3

How does one prevent hotlinking of swf files from an Amazon S3 file system? Flash files don't send http referrers, so I've tried to set a bucket policy that restricts to certain referrers at Amazon, but no luck.

And this typical anti-hotlinking .htaccess at my server doesn't work:

RewriteCond %{HTTP_REFERER} !^$
RewriteCond %{HTTP_REFERER} !^http(s)?://(www\.)?mysite.com [NC]
RewriteRule \.(jpg|jpeg|png|gif|swf)$ mysite.com/goaway.jpg [NC,R,L]

.htaccess and mod_rewrite does work OK for other things, like WordPress permalinks, so I don't think it's a shared hosting-wide problem with mod_rewrite.

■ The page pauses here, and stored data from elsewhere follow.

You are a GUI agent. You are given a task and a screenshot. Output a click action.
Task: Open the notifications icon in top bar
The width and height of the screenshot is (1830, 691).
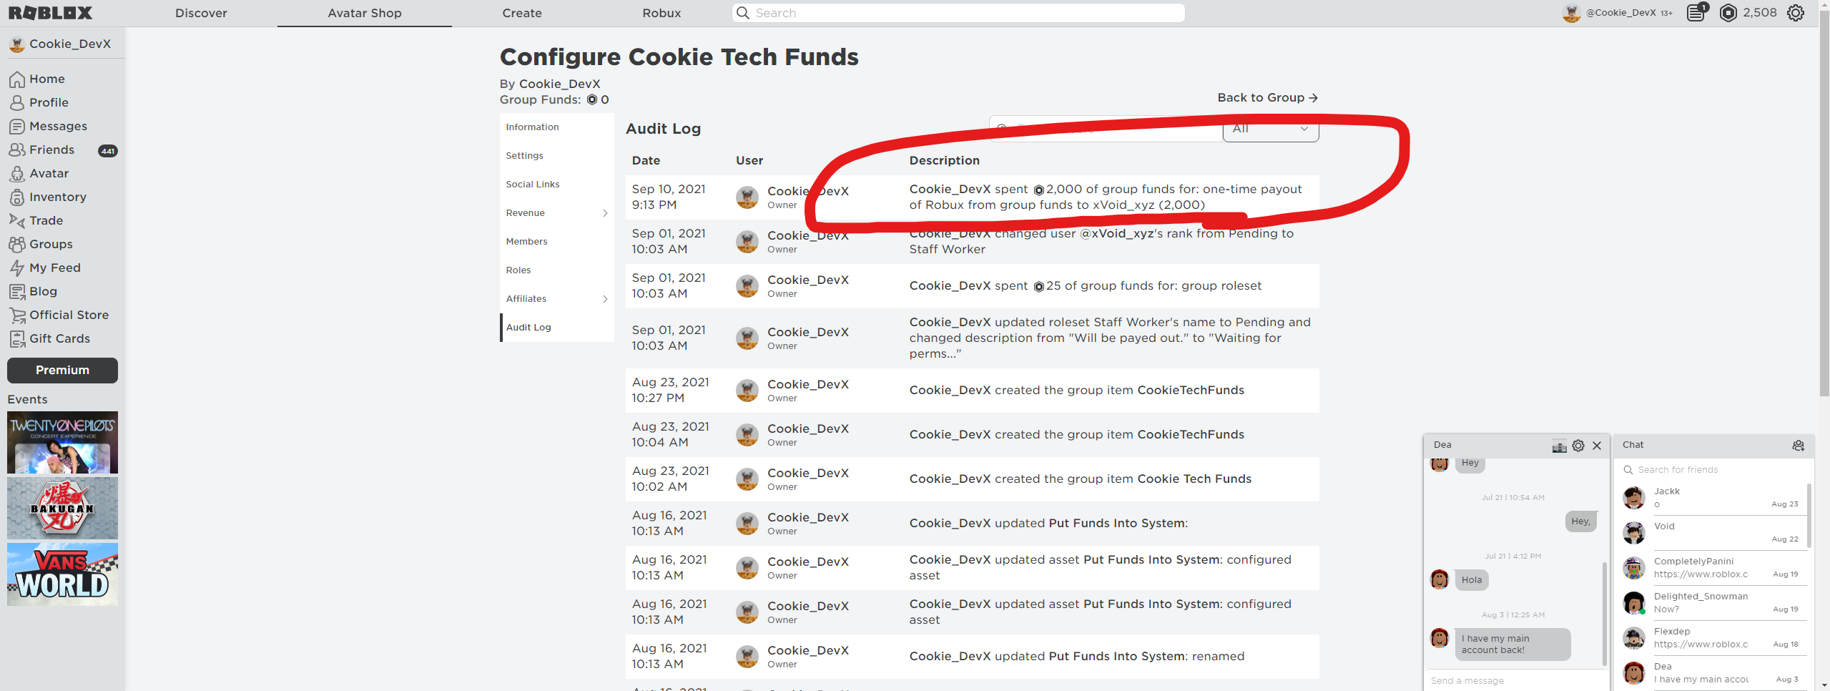(1696, 12)
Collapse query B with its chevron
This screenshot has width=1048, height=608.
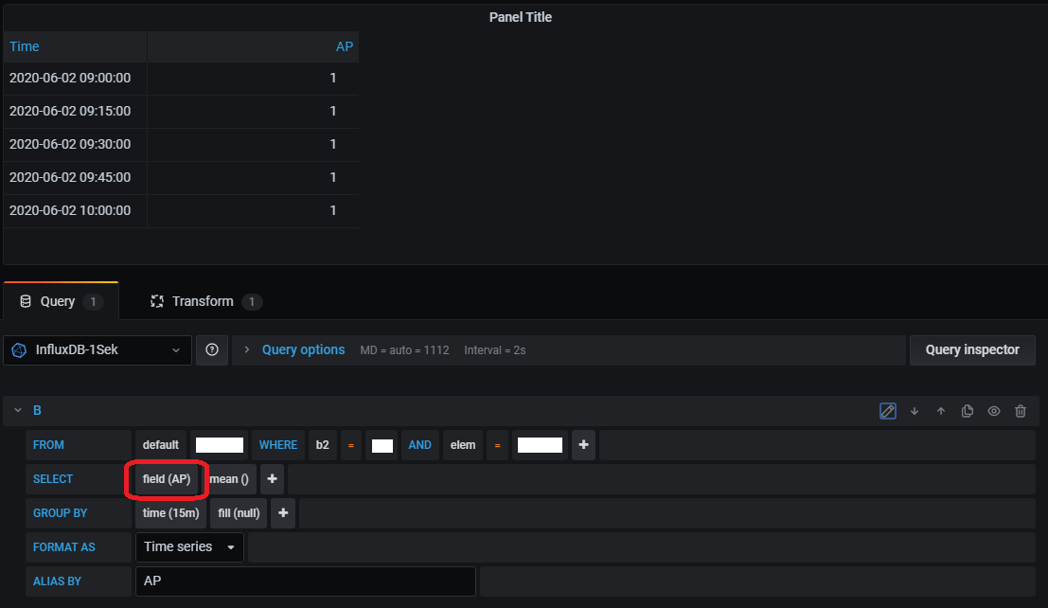pos(19,410)
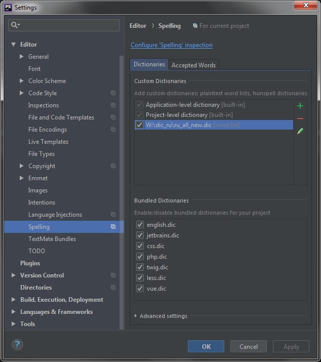Click the help question mark icon
Screen dimensions: 321x362
[17, 345]
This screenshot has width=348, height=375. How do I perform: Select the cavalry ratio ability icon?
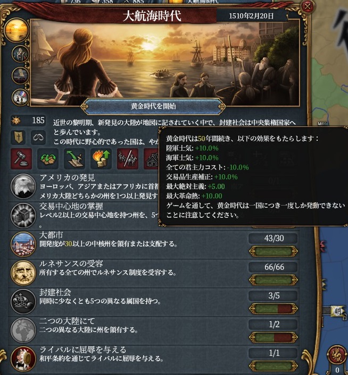tap(128, 159)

Does the URL I'm using in the flash embed matter?: http://mybucketname.s3.amazonaws.com

markratledge
  • 499
  • 5
  • 13
  • 24

1 Answers1

3

The best way to do this is on your page have the code generate an S3 pre-signed URL that has a short lifetime. If, for example, the object is always downloaded in <60 seconds you can generate a signed URL that is valid for 60 seconds. The user can't reuse that same URL after 60 seconds is up. They would no longer be able to embed that object on their page as each request is only valid for 60 seconds.

You can read more about signed URLs here: http://docs.amazonwebservices.com/AmazonS3/latest/dev/ShareObjectPreSignedURL.html

Nathan V
  • 711
  • 5
  • 16